→ WHAT YOU HAVE TO DO
Write out the whole personal essay below about voting pro-choice, word for word.

→ STUDY TEXT

◆ ◆ ◆ ◆

But I'm not entirely brainwashed. I make some decisions on my own.

When I was about fourteen I decided the issue was viability. I don't remember if this was a school paper, or just my own musing. Before a fetus is viable, I figured, it was a part of the mother's body, and she could do what she pleased. But once it could survive outside, it was its own life. I'm not sure that's still my reason. I'm not sure I have a reason. Evidence, that sort of thing.

But the evidence piles up. A handy compilation is here. The issues zoom out from personal repercussions to huge social issues.

All of those issues are powerful and true. But I vote pro-choice because, in the end, it comes down to choice.

I believe that a woman should have the choice to decide what happens to her body, and her life.

So much anti-choice rhetoric is knotted up with disturbingly misogynist paternalism about rape and sex ed, too. It's hardly something you can separate. Someone else knows best. But of course, it is, because it's different.

◆ ◆ ◆ ◆

→ DATA FOR ANALYSIS
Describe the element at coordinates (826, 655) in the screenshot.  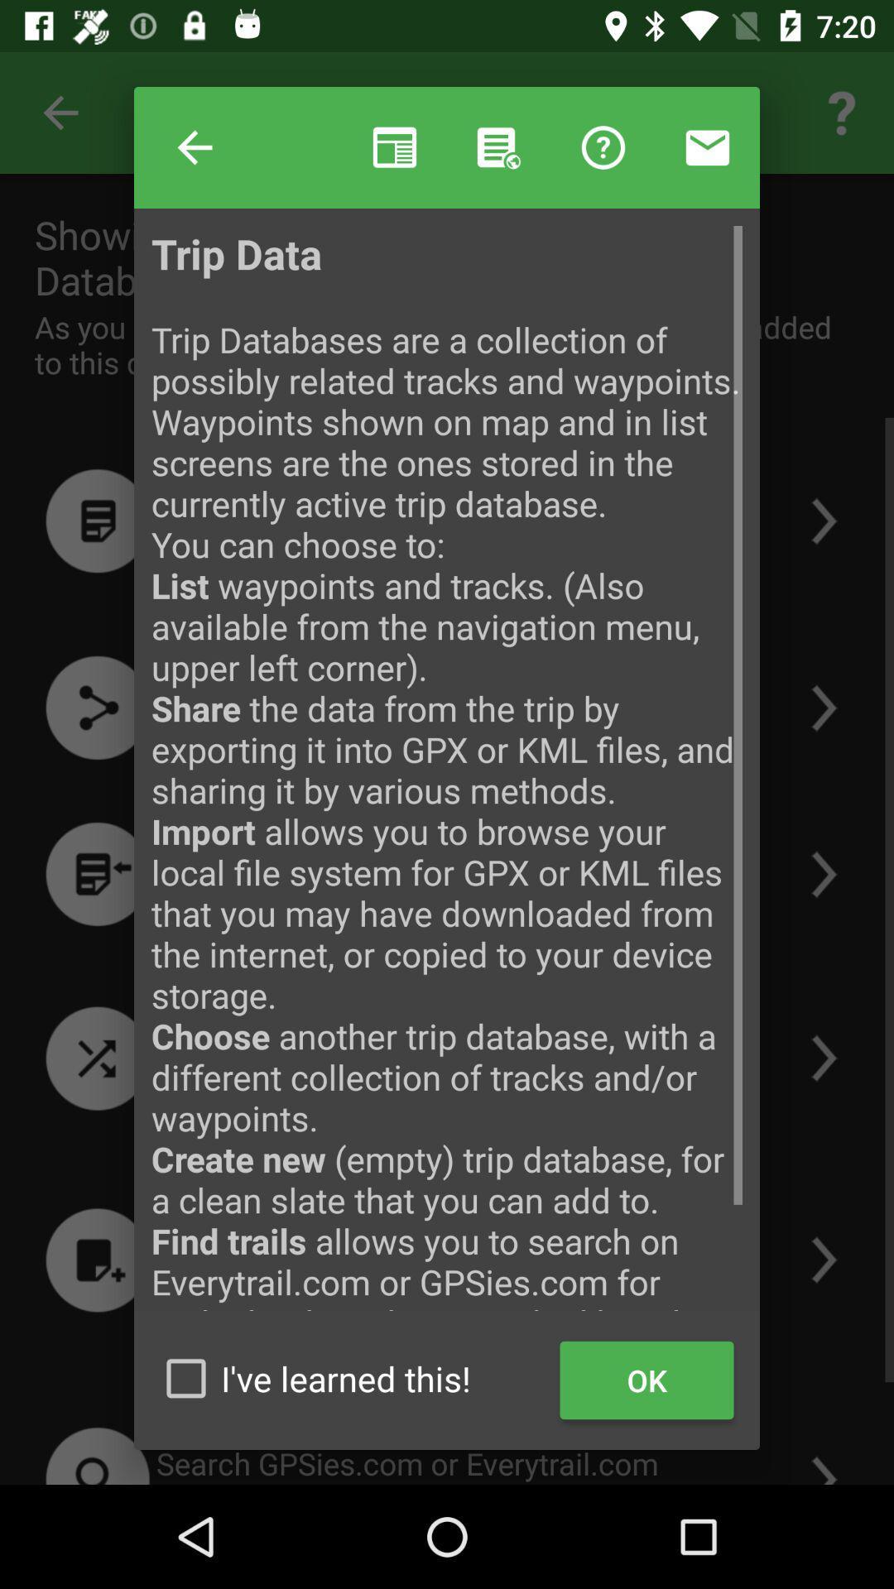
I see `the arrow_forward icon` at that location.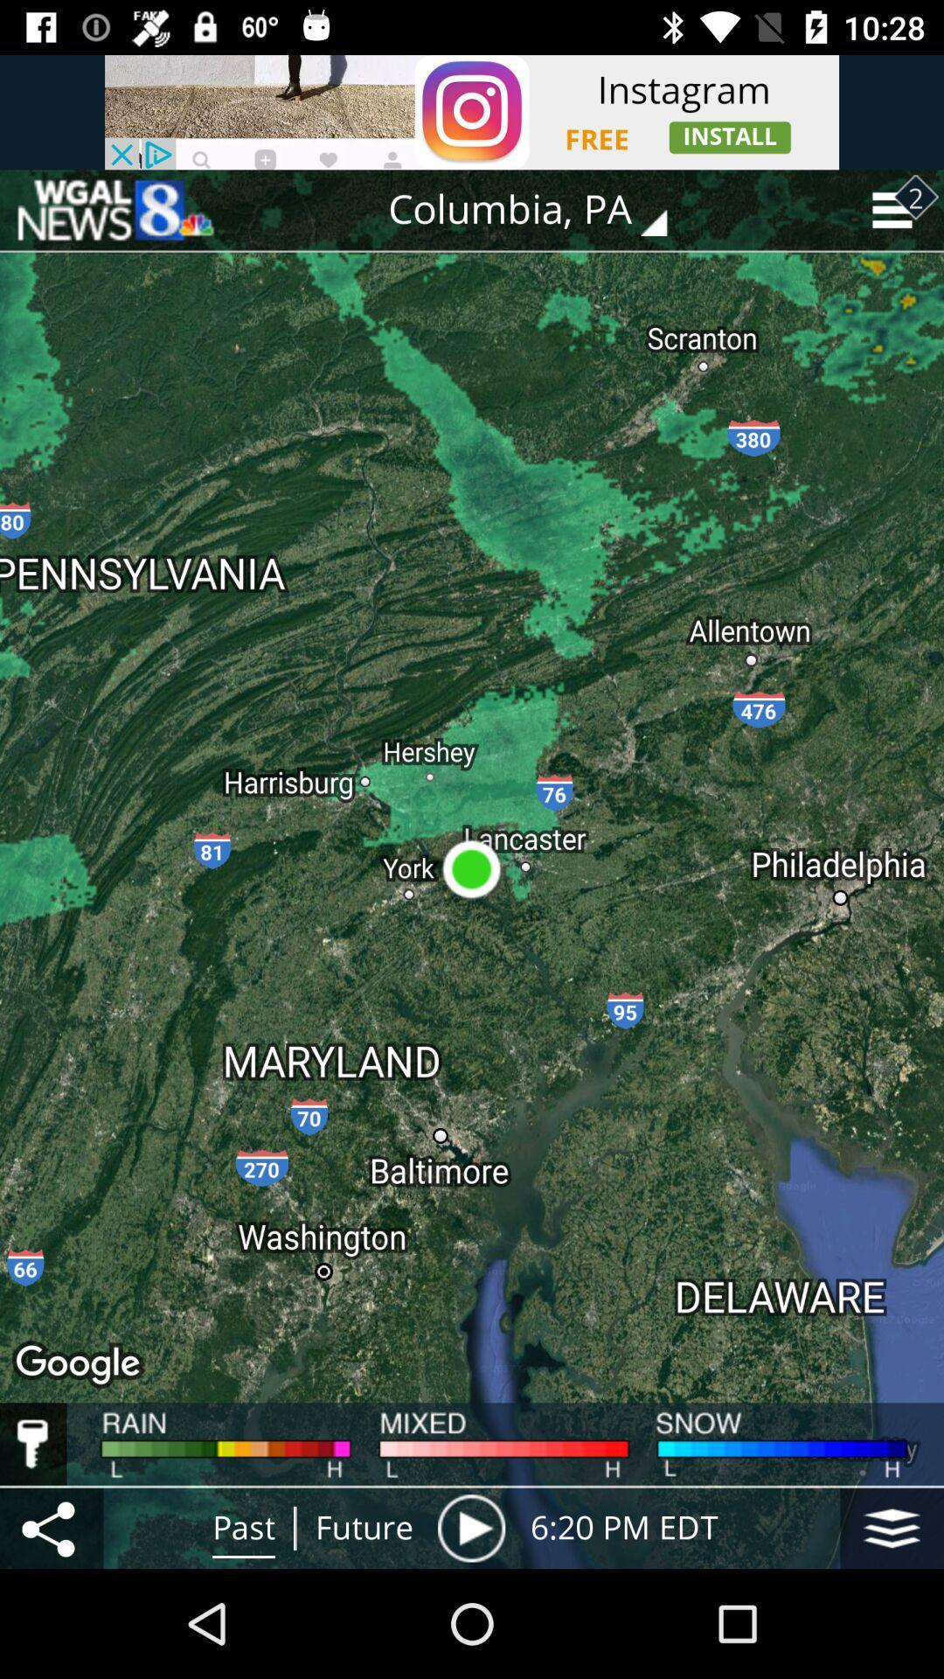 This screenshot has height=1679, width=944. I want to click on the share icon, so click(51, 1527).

◆ ◆ ◆ ◆

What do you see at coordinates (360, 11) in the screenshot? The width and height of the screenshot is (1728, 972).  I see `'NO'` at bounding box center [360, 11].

◆ ◆ ◆ ◆

→ ANSWER TO THE EXERCISE
But I'm not entirely brainwashed. I make some decisions on my own.

When I was about fourteen I decided the issue was viability. I don't remember if this was a school paper, or just my own musing. Before a fetus is viable, I figured, it was a part of the mother's body, and she could do what she pleased. But once it could survive outside, it was its own life. I'm not sure that's still my reason. I'm not sure I have a reason. Evidence, that sort of thing.

But the evidence piles up. A handy compilation is here. The issues zoom out from personal repercussions to huge social issues.

All of those issues are powerful and true. But I vote pro-choice because, in the end, it comes down to choice.

I believe that a woman should have the choice to decide what happens to her body, and her life.

So much anti-choice rhetoric is knotted up with disturbingly misogynist paternalism about rape and sex ed, too. It's hardly something you can separate. Someone else knows best. But of course, it is, because it's different.